Foi do que me lembrei ao ouvir o tal deputado – rapaz empenhado, certamente acreditando nos seus conselhos de nos tornarmos um bocadinho mais nórdicos. Mas o que se passa com cada um de nós não acontecerá também com o nosso país? Não temos por vezes a tendência de o querermos converter numa versão xerox e latina de uma realidade nórdica impossível (e atrevo-me a acrescentar, sem qualquer ofensa para os nossos vizinhos das terras gélidas, indesejada)?
Este não é naturalmente um problema exclusivo dos dias de hoje: recordo-me bem de ter estudado as obsessões com a suiçificação de Portugal nos alvores do século XX e da obsessão com o pobre do Numa Droz – cujas doutrinas quiseram impor a camartelo entre nós. O resultado está à vista…

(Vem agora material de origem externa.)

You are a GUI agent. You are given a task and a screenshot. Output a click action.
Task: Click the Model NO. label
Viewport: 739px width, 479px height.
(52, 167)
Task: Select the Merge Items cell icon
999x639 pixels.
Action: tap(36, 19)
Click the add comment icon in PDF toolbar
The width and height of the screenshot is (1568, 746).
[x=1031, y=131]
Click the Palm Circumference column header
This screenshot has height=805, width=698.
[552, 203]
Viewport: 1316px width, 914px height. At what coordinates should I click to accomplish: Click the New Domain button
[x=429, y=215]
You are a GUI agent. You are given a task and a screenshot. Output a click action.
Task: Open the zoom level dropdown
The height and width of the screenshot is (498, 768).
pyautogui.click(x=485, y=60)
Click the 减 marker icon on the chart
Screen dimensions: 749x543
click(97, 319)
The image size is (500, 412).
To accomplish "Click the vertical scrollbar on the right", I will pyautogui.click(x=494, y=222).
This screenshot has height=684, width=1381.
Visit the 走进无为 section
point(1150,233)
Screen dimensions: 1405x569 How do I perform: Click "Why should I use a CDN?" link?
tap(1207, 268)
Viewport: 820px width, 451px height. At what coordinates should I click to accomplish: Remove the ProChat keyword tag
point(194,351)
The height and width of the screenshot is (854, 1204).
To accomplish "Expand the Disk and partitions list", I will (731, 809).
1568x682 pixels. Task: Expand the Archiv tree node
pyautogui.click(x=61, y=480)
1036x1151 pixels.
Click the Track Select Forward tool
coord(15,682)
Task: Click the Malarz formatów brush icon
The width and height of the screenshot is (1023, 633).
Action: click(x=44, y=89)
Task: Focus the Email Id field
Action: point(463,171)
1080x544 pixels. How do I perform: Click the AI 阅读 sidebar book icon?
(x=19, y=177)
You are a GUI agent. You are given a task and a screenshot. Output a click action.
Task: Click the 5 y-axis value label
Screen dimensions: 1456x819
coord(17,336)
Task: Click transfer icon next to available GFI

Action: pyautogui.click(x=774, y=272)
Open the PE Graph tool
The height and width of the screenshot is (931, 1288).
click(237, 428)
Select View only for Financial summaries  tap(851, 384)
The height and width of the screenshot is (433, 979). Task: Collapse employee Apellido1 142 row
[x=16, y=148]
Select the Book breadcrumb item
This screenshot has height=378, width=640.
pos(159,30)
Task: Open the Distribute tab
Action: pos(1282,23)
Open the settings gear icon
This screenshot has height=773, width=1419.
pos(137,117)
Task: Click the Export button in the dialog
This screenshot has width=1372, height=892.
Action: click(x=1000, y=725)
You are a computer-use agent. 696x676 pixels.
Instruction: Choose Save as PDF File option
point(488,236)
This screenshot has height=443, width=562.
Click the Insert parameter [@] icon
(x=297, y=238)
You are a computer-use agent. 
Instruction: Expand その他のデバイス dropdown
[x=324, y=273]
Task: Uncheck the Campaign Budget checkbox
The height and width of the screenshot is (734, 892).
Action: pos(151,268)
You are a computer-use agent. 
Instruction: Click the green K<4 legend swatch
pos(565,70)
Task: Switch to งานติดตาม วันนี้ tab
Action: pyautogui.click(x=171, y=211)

Se calhar, o segredo passa por tentarmos encontrar para o país o equilíbrio que procuramos para cada um de nós. O país já não é um adolescente tonto que não sabe bem o que quer nem o que virá a ser. Tem uma identidade e uma maneira de encarar a realidade. Não deveríamos partir – muito simplesmente, muito calmamente, muito orgulhosamente – desse pressuposto?
Eu prezo a possibilidade de ter o IKEA à porta para aí comprar estantes billy; gostei imensamente quando era miúdo de ler A maravilhosa viagem de Nils Holgersson e os Emílios da Astrid Lindgren; espero visitar Estocolmo e ver os fiordes; fico verdadeiramente satisfeito com a qualidade de vida na Dinamarca e como todos os verdadeiros amantes de bacalhau tenho uma simpatia especial pelos mares noruegueses. Mas não quero que as billy substituam a minha velha e portuguesa secretária de torcidos, nem que o Nils pontapeie os seus congéneres lusitanos. E porque diabo a terrina onde o Emílio meteu a cabeça não pode ser mandarim e ter vindo de Macau? E apesar de apreciar o bacalhau do mar da noruega tal não significa nem que vá tentar fazer cultura de bacalhaus nas nossas águas nem que comece a desejar trocar o mar onde gosto tanto de mergulhar por aqueles paraísos gelados!

Para que precisará a europa – e o mundo – de um país onde se façam sucedâneos das billy, se tente infrutiferamente criar bacalhaus em águas demasiado quentes e se tente imitar sem sucesso (e com uma boa dose de ridículo) um estilo de vida característico de outra parte do planeta?